### ASSIGNMENT
Would you please copy only the lines from the line that contains "Screen dimensions: 1156x650" to the end of the data below, exactly, leaving every picture out?

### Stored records
[Start of Attachment]

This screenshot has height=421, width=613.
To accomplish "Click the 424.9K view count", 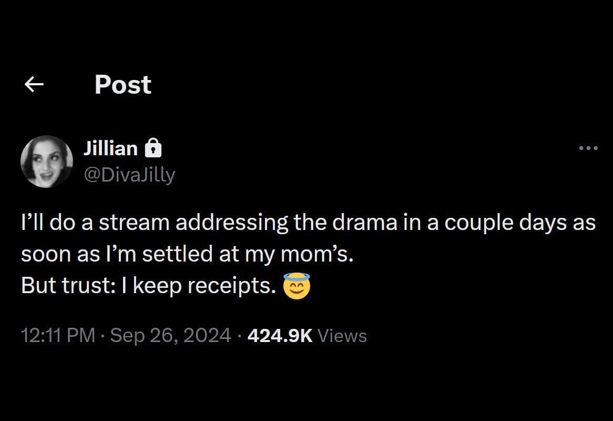I will (x=280, y=335).
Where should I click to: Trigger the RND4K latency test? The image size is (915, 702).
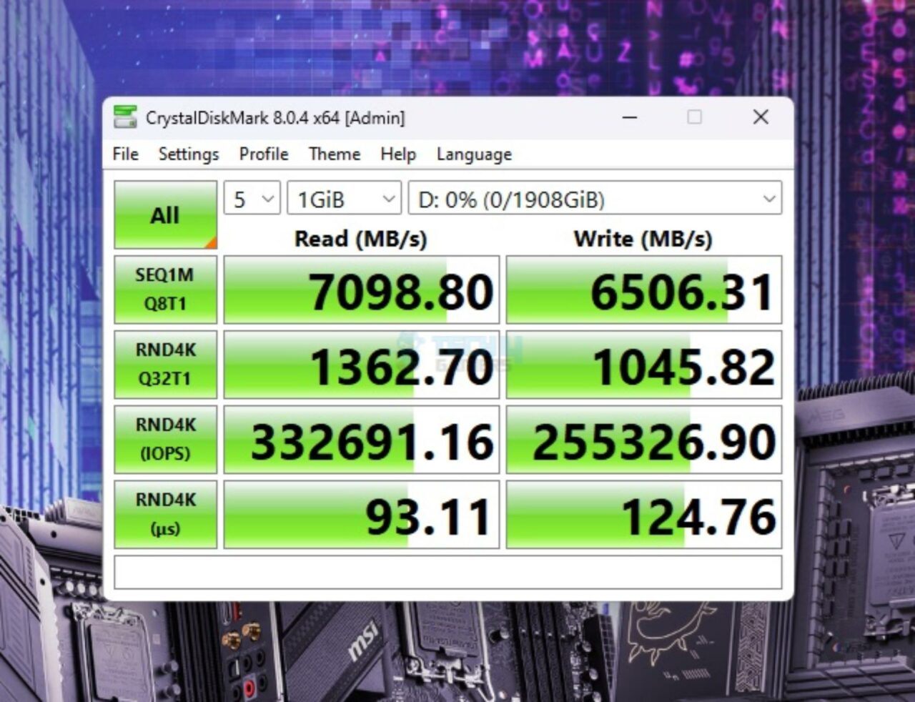(165, 513)
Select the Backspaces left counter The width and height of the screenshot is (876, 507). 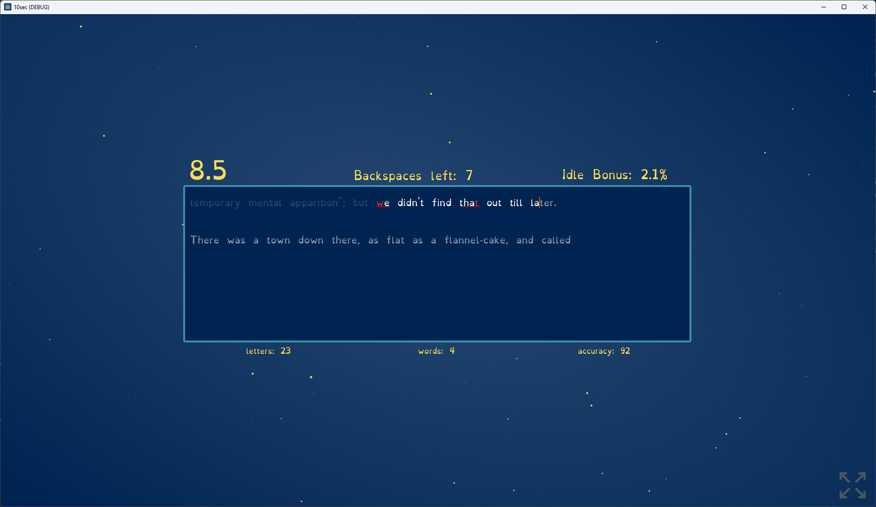point(413,176)
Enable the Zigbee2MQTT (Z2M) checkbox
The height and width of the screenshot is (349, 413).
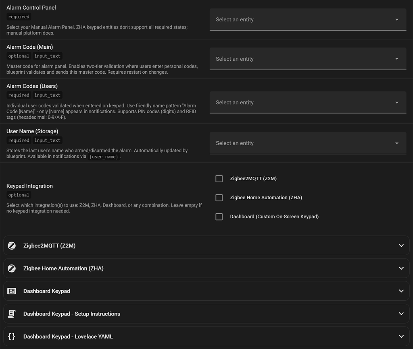coord(219,178)
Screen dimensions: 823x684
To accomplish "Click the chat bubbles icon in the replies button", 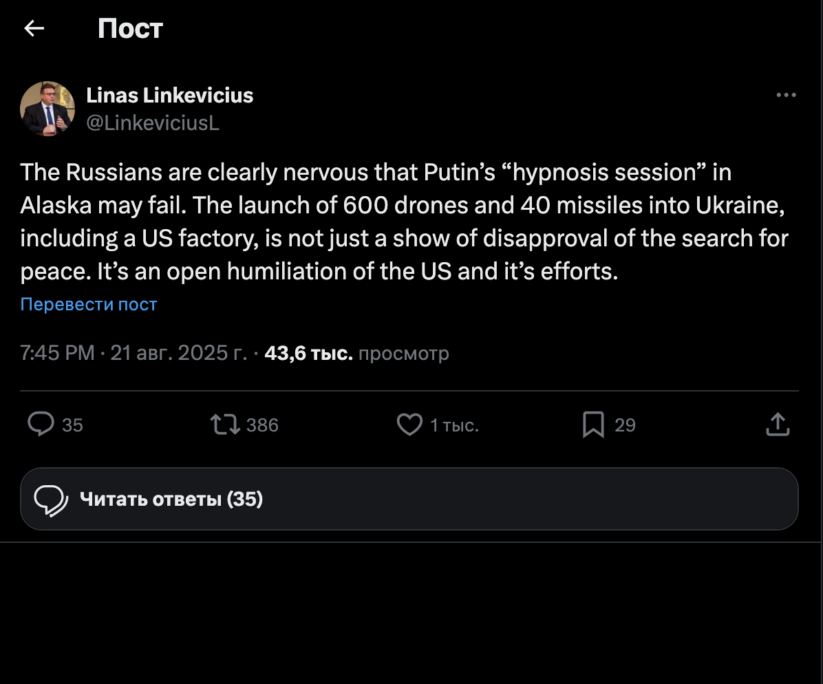I will [x=51, y=500].
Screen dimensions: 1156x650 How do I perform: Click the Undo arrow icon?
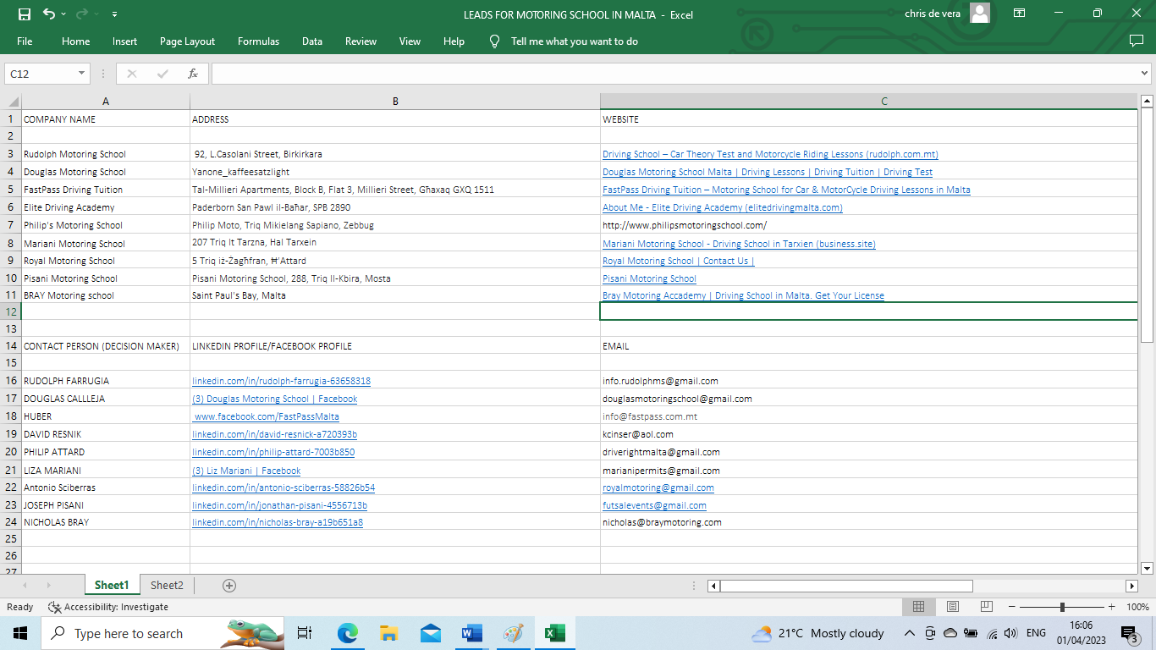[x=48, y=14]
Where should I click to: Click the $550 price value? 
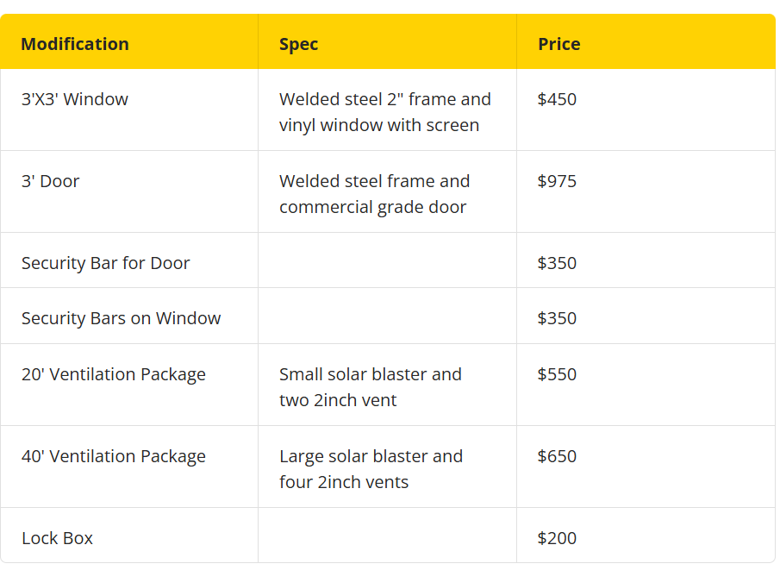557,374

[End of Attachment]

### ANSWER SPACE
Screen dimensions: 1156x650 How do I perform: Click the Undo arrow icon?
[x=48, y=14]
Where should I click to: Click the $550 price value? 
557,374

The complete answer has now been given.